» DATA FOR REVIEW
BEGIN
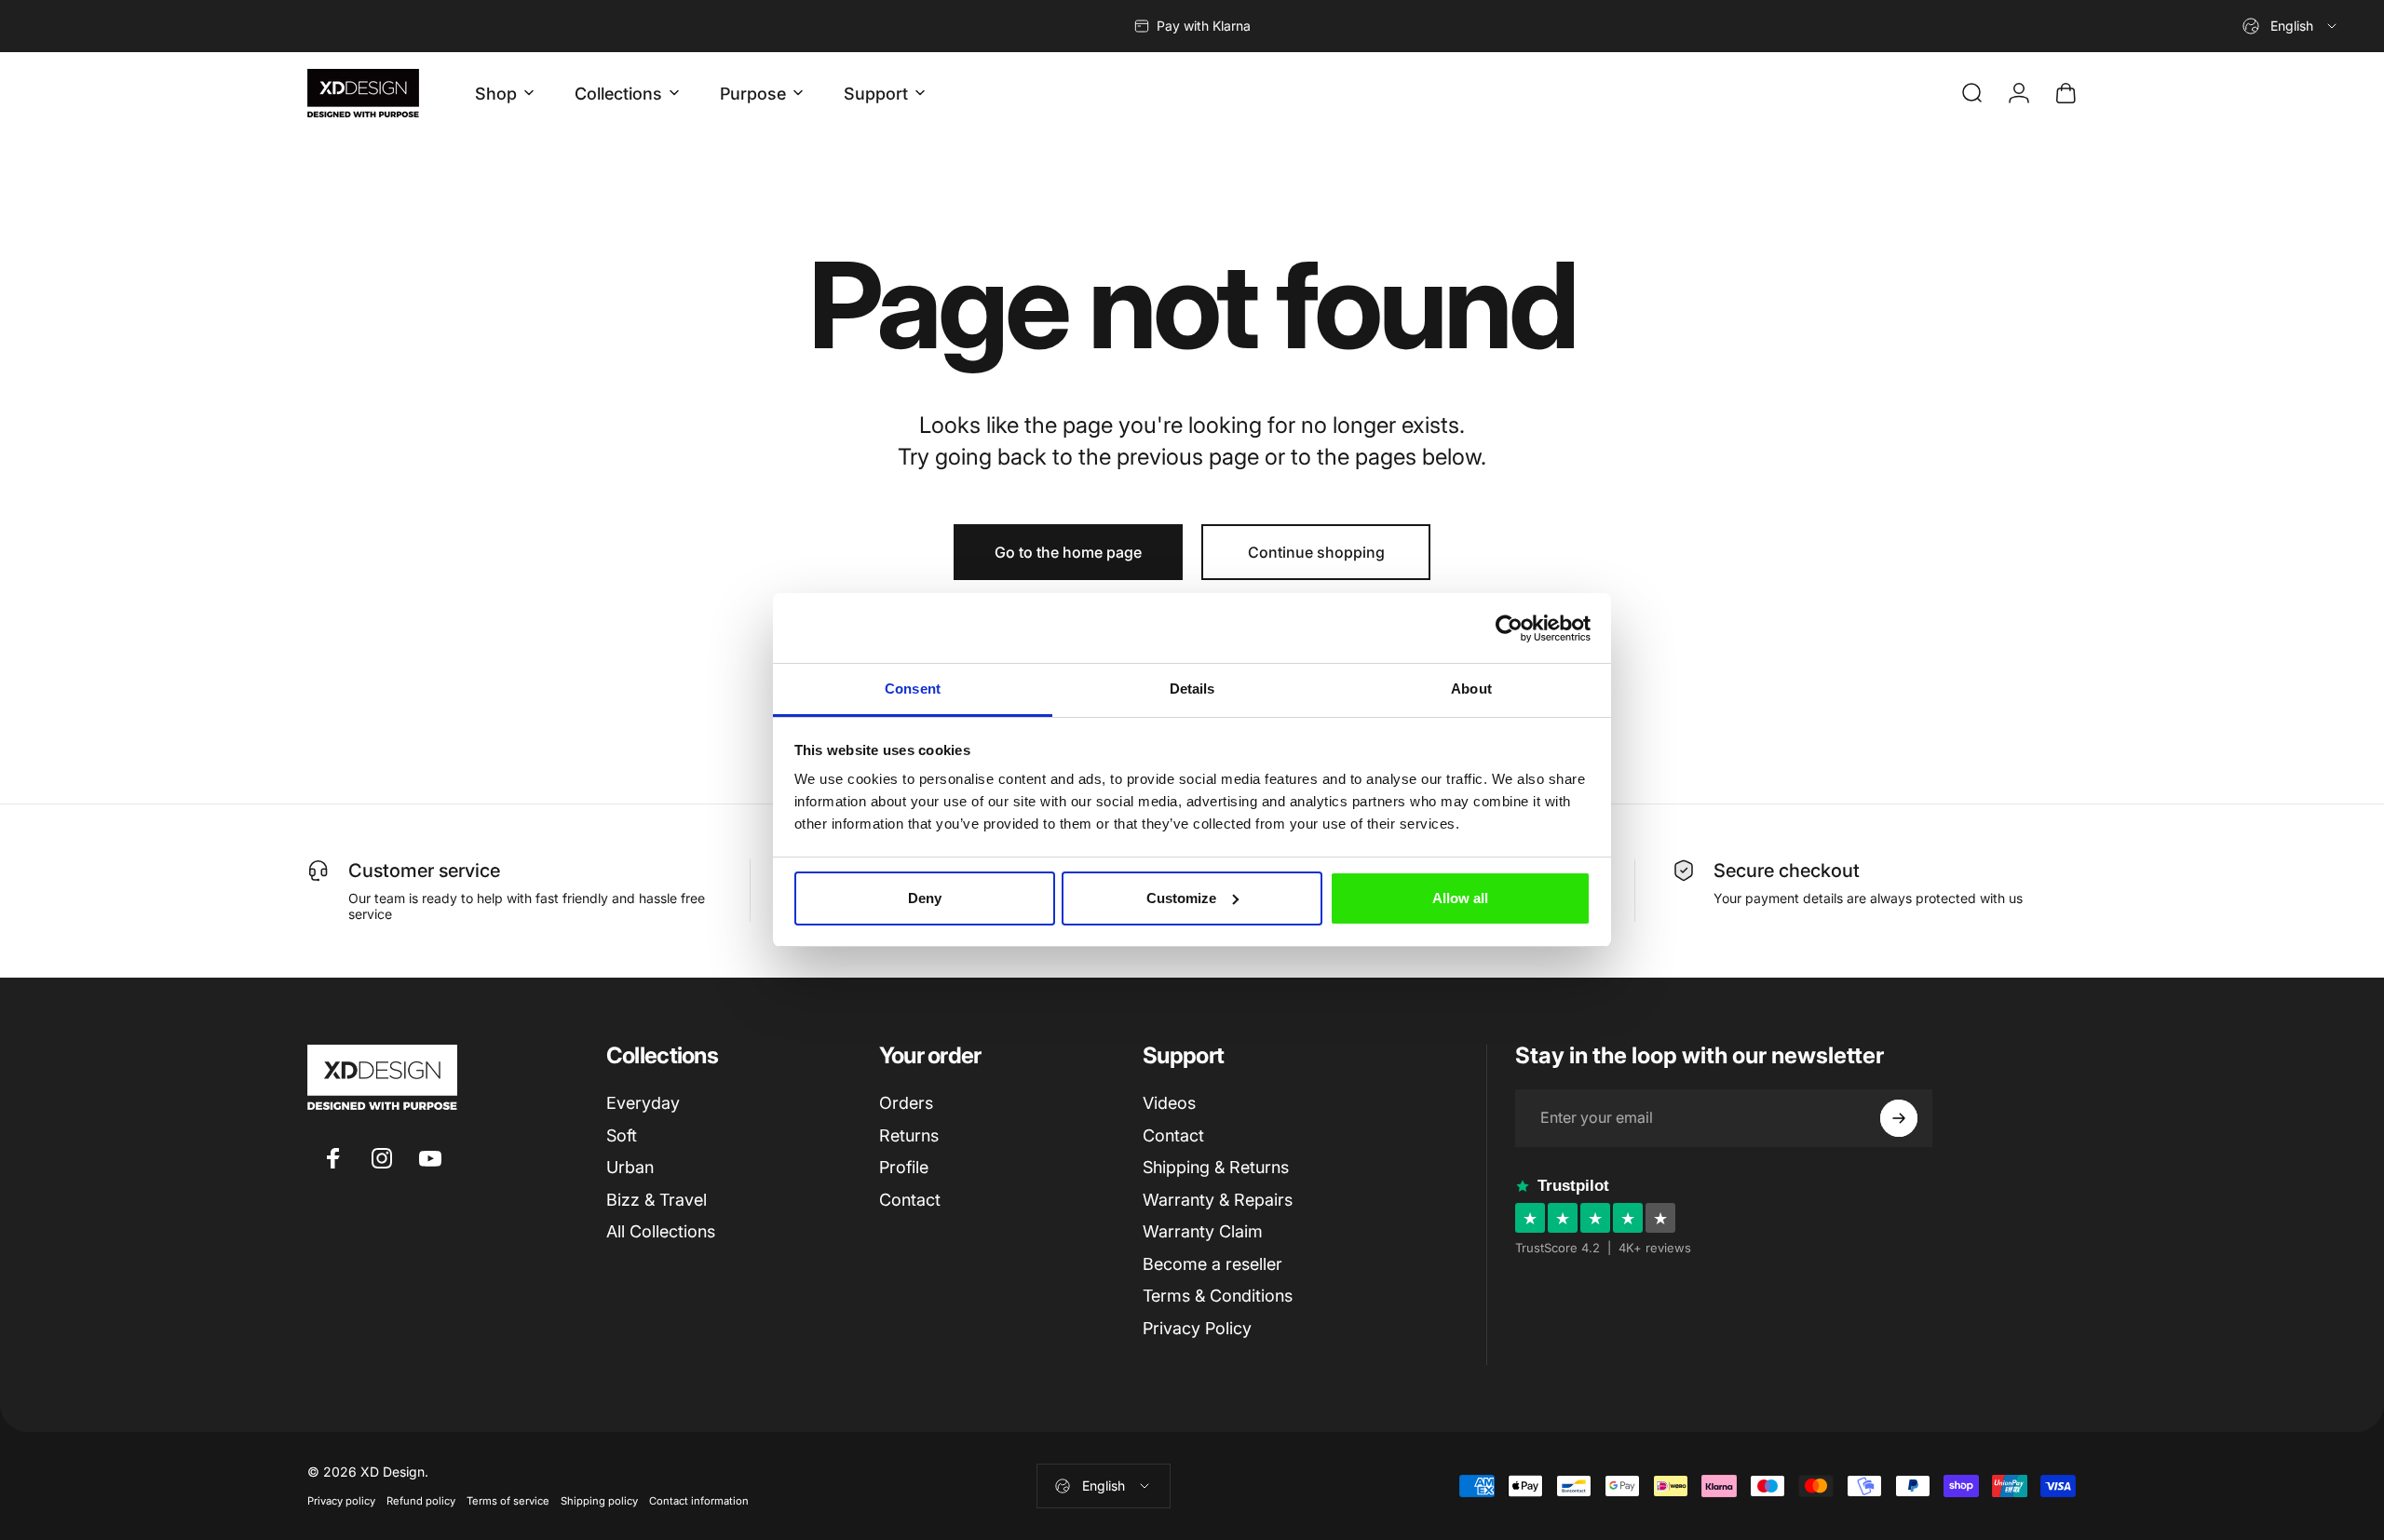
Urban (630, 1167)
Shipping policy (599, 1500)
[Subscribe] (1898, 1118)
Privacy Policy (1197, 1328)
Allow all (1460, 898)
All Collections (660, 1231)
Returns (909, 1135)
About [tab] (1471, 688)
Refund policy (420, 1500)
END
» YOUR TASK
Copy exactly the line containing "[Subscribe] (1898, 1118)" and each line after it through the end of the records above.

» EXERCISE SOLUTION
[Subscribe] (1898, 1118)
Privacy Policy (1197, 1328)
Allow all (1460, 898)
All Collections (660, 1231)
Returns (909, 1135)
About [tab] (1471, 688)
Refund policy (420, 1500)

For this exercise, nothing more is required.